→ **Collected data entries**:
----------------
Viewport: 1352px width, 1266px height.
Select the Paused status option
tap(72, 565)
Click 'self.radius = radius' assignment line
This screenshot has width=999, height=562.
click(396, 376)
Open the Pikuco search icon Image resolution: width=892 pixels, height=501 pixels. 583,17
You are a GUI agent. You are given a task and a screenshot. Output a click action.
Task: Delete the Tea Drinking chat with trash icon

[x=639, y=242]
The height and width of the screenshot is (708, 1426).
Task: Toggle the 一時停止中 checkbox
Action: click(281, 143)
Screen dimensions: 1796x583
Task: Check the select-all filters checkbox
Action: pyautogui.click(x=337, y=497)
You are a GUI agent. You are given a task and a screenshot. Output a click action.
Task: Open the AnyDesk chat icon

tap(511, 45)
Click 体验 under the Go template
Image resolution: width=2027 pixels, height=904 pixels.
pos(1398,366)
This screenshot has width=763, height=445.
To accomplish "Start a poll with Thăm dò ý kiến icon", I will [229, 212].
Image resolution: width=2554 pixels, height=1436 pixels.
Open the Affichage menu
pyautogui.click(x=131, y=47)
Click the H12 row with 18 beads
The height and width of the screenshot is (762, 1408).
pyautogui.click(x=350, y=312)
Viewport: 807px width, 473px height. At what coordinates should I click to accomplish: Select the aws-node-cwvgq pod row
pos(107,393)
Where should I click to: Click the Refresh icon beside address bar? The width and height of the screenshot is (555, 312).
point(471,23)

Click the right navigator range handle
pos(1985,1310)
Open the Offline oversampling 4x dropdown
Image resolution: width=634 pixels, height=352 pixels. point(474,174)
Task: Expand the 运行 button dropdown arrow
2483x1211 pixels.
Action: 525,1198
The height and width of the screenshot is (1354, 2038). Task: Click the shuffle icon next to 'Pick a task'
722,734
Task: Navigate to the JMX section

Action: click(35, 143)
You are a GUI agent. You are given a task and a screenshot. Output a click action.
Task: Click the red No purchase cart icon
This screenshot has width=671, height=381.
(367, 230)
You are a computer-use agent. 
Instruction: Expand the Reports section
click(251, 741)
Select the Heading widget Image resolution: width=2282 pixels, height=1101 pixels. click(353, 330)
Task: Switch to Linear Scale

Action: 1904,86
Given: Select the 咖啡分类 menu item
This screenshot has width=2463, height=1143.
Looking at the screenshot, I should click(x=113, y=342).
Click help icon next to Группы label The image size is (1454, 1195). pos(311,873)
----------------
→ **Exercise requirements**:
Please retype, with no changes, the lines that run from the first line of the entries to the line with "This screenshot has width=763, height=445.", both ends included.

→ **Response for this exercise**:
Viewport: 1352px width, 1266px height.
Select the Paused status option
tap(72, 565)
Click 'self.radius = radius' assignment line
This screenshot has width=999, height=562.
click(396, 376)
Open the Pikuco search icon Image resolution: width=892 pixels, height=501 pixels. 583,17
You are a GUI agent. You are given a task and a screenshot. Output a click action.
Task: Delete the Tea Drinking chat with trash icon

[x=639, y=242]
The height and width of the screenshot is (708, 1426).
Task: Toggle the 一時停止中 checkbox
Action: click(281, 143)
Screen dimensions: 1796x583
Task: Check the select-all filters checkbox
Action: pyautogui.click(x=337, y=497)
You are a GUI agent. You are given a task and a screenshot. Output a click action.
Task: Open the AnyDesk chat icon

tap(511, 45)
Click 体验 under the Go template
Image resolution: width=2027 pixels, height=904 pixels.
pos(1398,366)
This screenshot has width=763, height=445.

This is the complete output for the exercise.